C’est aussi le début de preuve que les hommes ne peuvent pas échapper à leur destin : d’un manière ou d’une autre, ils devront disparaître, la faute à leur cruauté. Mais la fin du film ne tient pas toutes ces promesses : César, sous l’emprise de la surprise d’un événement inattendu, devra revenir à une raison plus sage. Les mots de la fin restent quand même inscrit dans l’amateur de SF que je suis puisqu’ils renvoient directement à la source de la franchise.
Malheureusement, le budget n’est pas à la hauteur des ambitions du film, qui en souffrira aux yeux des critiques de l’époque.

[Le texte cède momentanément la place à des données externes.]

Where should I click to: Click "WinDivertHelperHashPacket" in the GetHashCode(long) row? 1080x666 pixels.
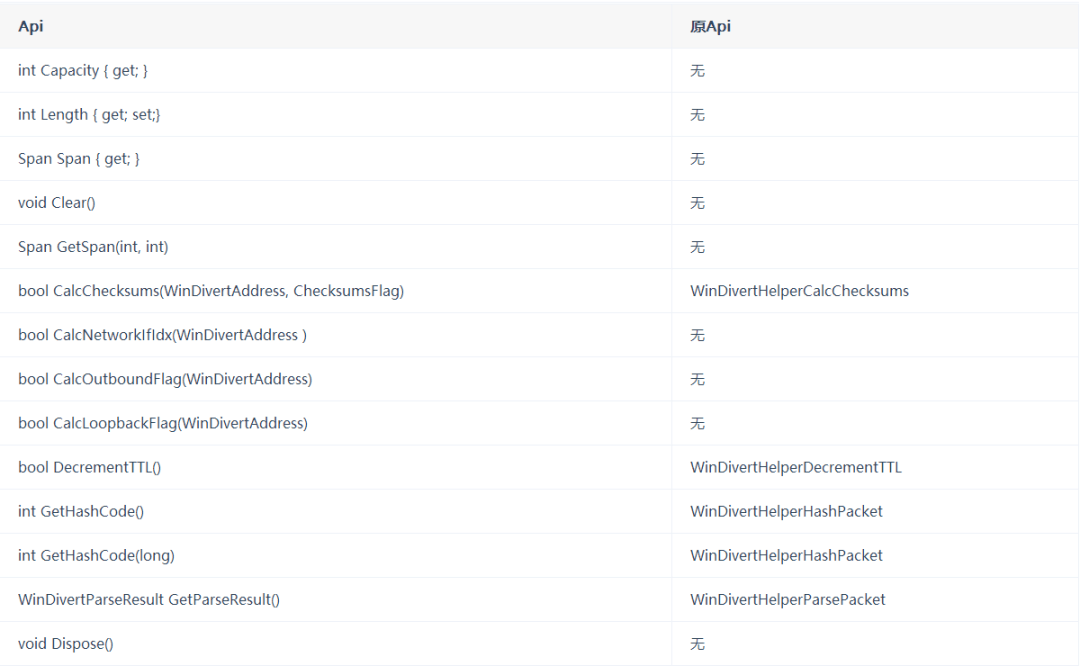[x=786, y=555]
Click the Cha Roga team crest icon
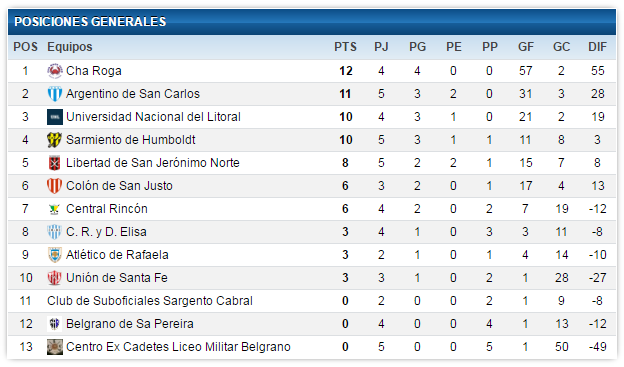624x367 pixels. (x=55, y=71)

Mais tout cela ne décourage pas les producteurs, d’autant que l’ère du marketing pré-Star Wars bat son plein : une soixantaine d’entreprises fabriquent des produits dérivés de la franchise, et c’est une manne suffisamment conséquente pour mettre en chantier le cinquième (et dernier) film : La Bataille de la Planète des Singes (pour un budget ridicule, même pour l’époque : 1, 8 millions de dollars alors que le premier avait coûté 5,8 millions…)
Évolution
Cette fois, les singes et les hommes vivent en communauté et (à peu près) en paix. Le discours de César à la fin du film précédent a porté ses fruits. Seul un mot est banni du vocabulaire humain : NON.

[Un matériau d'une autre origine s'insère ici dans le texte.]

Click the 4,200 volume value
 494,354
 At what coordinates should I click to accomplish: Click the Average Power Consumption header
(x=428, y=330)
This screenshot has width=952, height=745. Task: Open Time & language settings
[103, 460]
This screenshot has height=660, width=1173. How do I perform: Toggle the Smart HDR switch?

Mais voilà, les restes de la civilisation humaine des « maîtres » de l’épisode précédent vit terrée dans la zone interdite (la version restaurée y ajoute même les ancêtres des adorateurs de la bombe du second volet de la saga) et souhaite reconquérir ce qu’il leur reste de la civilisation qui leur est chère. Pain bénit pour les gorilles qui deviennent les va-t-en-guerre qu’on connait bien. S’ensuivra une bataille dont je vous laisse découvrir la conclusion. Ce film reste le plus faible, thématiquement parlant et conclut la série de manière peu glorieuse.
Mais cet échec critique et commercial n’arrête pas la Fox qui commande une série télé.
La Planète des Singes (c’est son titre) ne survivra qu’une seule saison en 1974, et elle raconte l’arrivée de deux astronautes et leur quête pour rentrer à leur époque, aidés par le chimpanzé Galen. Trop chère à produire, elle sera annulée au bout de 14 épisodes. À voir tard le soir avant de dormir.
Il existe aussi une série animée, produite en 1975 : trois astronautes redressent les torts des humains muets face aux singes. Sont aussi présents les mutants télépathes du second épisode de la saga.
Il y a bien longtemps…
Fortement ancrée dans son époque, cette série de films de science fiction auront marqué le paysage médiatique des années 70. Sans elle, et Star Trek, un petit réalisateur inconnu n’aurait certainement pas eu la possibilité de voir ses rêves de galaxie très lointaine exposés sur pellicule…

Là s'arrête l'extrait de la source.